Быть может, еще ярче сказывается основная античная интуиция на характере древнегреческой музыки. Если западная драма ни в каком случае не может быть помещаема в один отдел с драмой античной, то музыка древних есть нечто уже совсем несоизмеримое с музыкой западной. При нашей обычной, ходячей "классификации" искусств, где мы распределяем искусства самым внешним и несущественным образом, т.е. по роду материала, из которого сделано произведение, мы должны стать совершенно в тупик перед тем явлением, которое именуется греческой музыкой. Уже о Пасторальной симфонии Бетховена можно сказать, что она настолько же близка к ландшафтам Рембрандта, насколько к искусству Палестрины, а футуризм и Пикассо почти ничего не имеют общего с бытовой и реалистической живописью старых времен. То же надо сказать и о музыке греков. Она гораздо ближе к Фидию, чем к Баху и Бетховену. Грек и здесь продолжает как бы ощупывать статую, хотя, казалось бы, столь бестелесное искусство, как музыка, и очень мало дает к этому оснований. Я отмечу здесь две-три характерных черты.
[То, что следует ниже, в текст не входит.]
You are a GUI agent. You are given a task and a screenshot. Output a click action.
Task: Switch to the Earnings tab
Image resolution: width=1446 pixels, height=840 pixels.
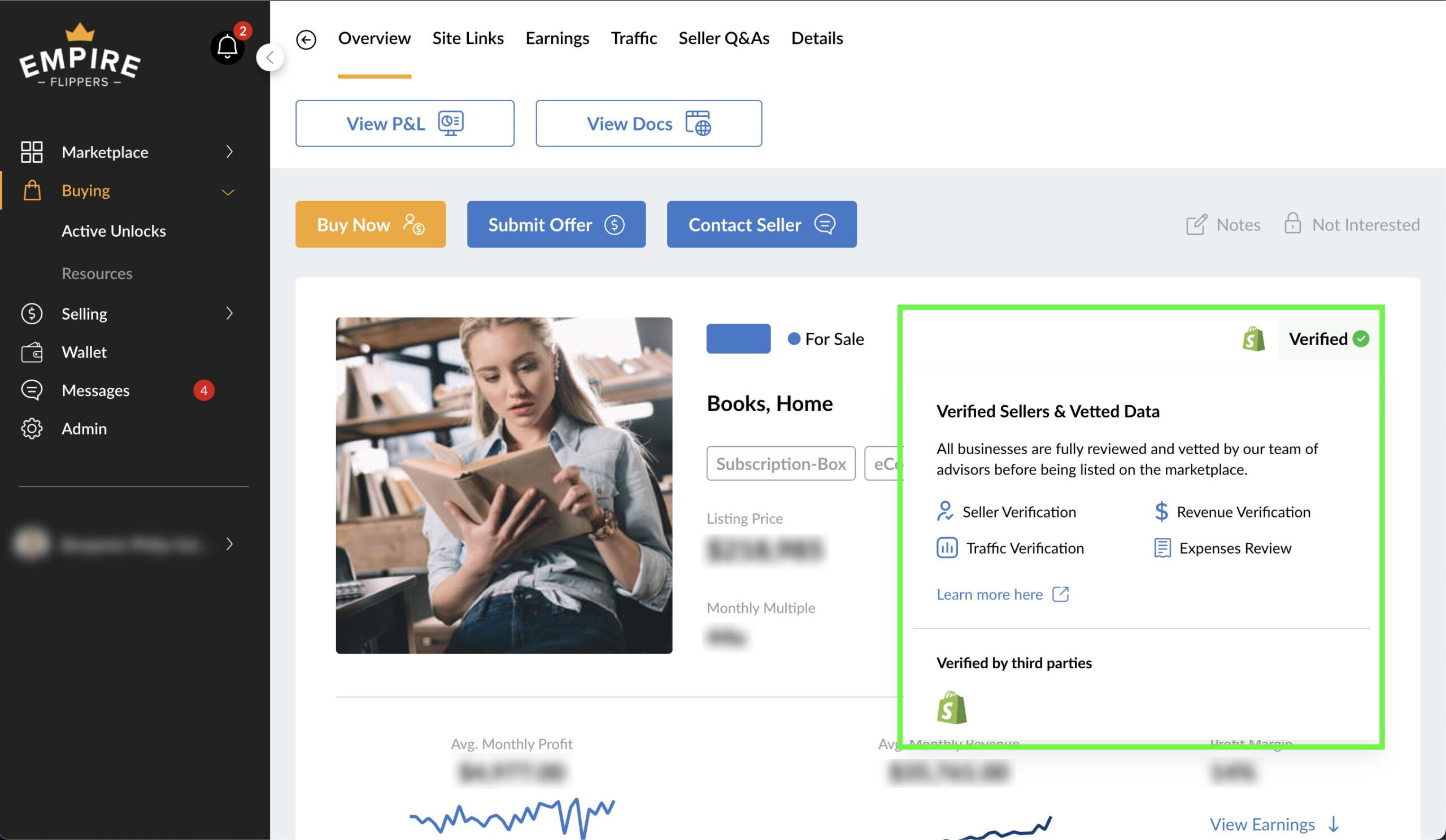556,38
Во-первых, греческая музыка есть музыка почти исключительно вокальная. Инструменты немногочисленны и поразительно примитивны, и существуют они почти исключительно для сопровождения. Музыка имела значение лишь как придаток поэзии. Она не имела у греков самостоятельного значения; и для Аристотеля музыка – лишь "главнейшее из украшений трагедии"89. Музыка только подчеркивает содержащиеся в самой поэзии мелодические и ритмические отношения. Это – в значительной мере лишь выразительная декламация или же речитатив (παρακαταλογή). Платон отнюдь не высказывает никакого парадокса, когда пишет: "Никогда Музы не смешали бы вместе голоса зверей, людей, звуки орудий и всяческий шум с целью воспроизвести что-либо единое. Человеческие же поэты сильно спутывают и неразумно смешивают все это, так что вызвали бы смех тех людей, которые, по выражению Орфея, получили в удел "возраст услад"" эти-то ведь видят, что здесь все спутано. Подобного рода поэты отделяют, сверх того, ритм и облик от напева, прозаическую речь помещают в стихи, а, с другой стороны, они употребляют напев и ритм без слов, пользуясь отдельно взятой игрой или на кифаре, или на флейте. В таких случаях, т.е. когда ритм и гармония лишены слов, очень трудно бывает распознать их замысел и какому из достойных внимания роду воспроизведения употребляется это произведение. Необходимо, впрочем, заметить, что, насколько подобного рода искусство весьма пригодно для скорой и без запинки ходьбы и для изображения звериного крика, настолько же это искусство, пользующееся игрой на флейте и на кифаре, независимо от пляски и пения, полно немалой грубости. Применение отдельно взятой игры на флейте и на кифаре заключает в себе нечто в высокой степени безвкусное и достойное лишь фокусника"90. Грек не мог бы стерпеть нашего оркестра; это для него было бы просто какофонией и безобразием, безвкусием. Тут действовал строгий императив, не раз формулированный тем же Платоном: "Гармония и ритм должны следовать словам"91; "размер и гармония должны сообразоваться со словом, а не слово с ними"92. Итак, греческая музыка есть искусство преимущественно вокальное и словесное, где слово подчиняет себе ритм и мелодию и где никакой инструмент не имеет самостоятельного значения.

Во-вторых, греческая музыка, вообще говоря, не знает многоголосия. Это почти всегда монодия, а хор поет в унисон или в октаву. Греческая музыка есть не только вокальная музыка, но это еще и очень бедная гармонически и примитивно-вокальная музыка.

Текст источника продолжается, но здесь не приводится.